Description Basile Clement 2015-04-20 18:08:30 PDT 
The allocation sinking optimization pass creates PhantomNewObject nodes to keep track of the old NewObject nodes, which must be kept as they are used to restore the state of allocations on OSR exit, and thus should be marked NodeMustGenerate.

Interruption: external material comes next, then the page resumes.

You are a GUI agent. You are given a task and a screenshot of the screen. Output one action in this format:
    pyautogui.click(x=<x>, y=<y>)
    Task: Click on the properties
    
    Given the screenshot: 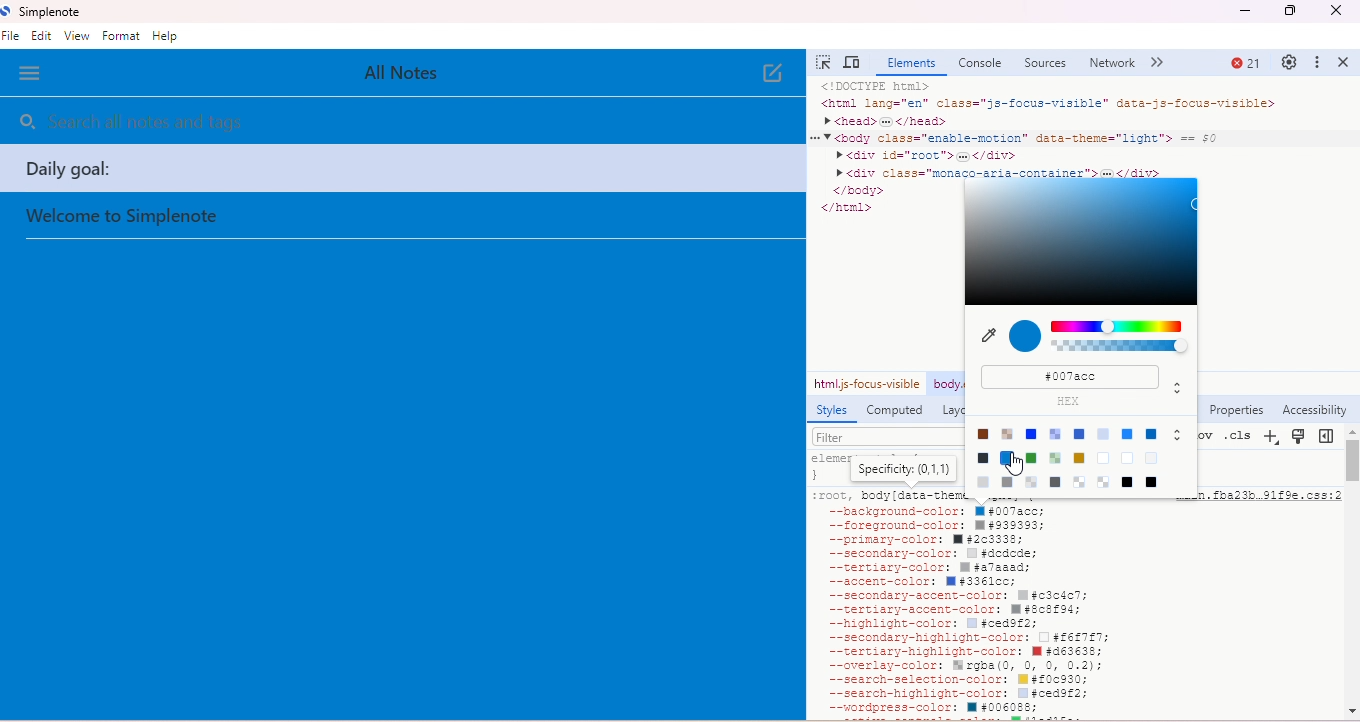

They are currently prevented from being removed by the PutHint for the object's structure, but that is a rather implicit safety net.
Comment 1 Basile Clement 2015-04-20 18:13:24 PDT 
Created attachment 251208 [details]
The patch
Comment 2 WebKit Commit Bot 2015-04-20 19:38:47 PDT 
Comment on attachment 251208 [details]
The patch

Clearing flags on attachment: 251208

Committed r183040: <http://trac.webkit.org/changeset/183040>
Comment 3 WebKit Commit Bot 2015-04-20 19:38:51 PDT 
All reviewed patches have been landed.  Closing bug.
Comment 4 Basile Clement 2015-04-21 13:19:41 PDT 
convertToPhantomNewObject() do not properly set the NodeMustGenerate flag.
Comment 5 Basile Clement 2015-04-21 14:21:23 PDT 
Created attachment 251262 [details]
Fix convertToPhantomNewObject
Comment 6 WebKit Commit Bot 2015-04-21 15:30:24 PDT 
Comment on attachment 251262 [details]
Fix convertToPhantomNewObject

Clearing flags on attachment: 251262

Committed r183078: <http://trac.webkit.org/changeset/183078>
Comment 7 WebKit Commit Bot 2015-04-21 15:30:28 PDT 
All reviewed patches have been landed.  Closing bug.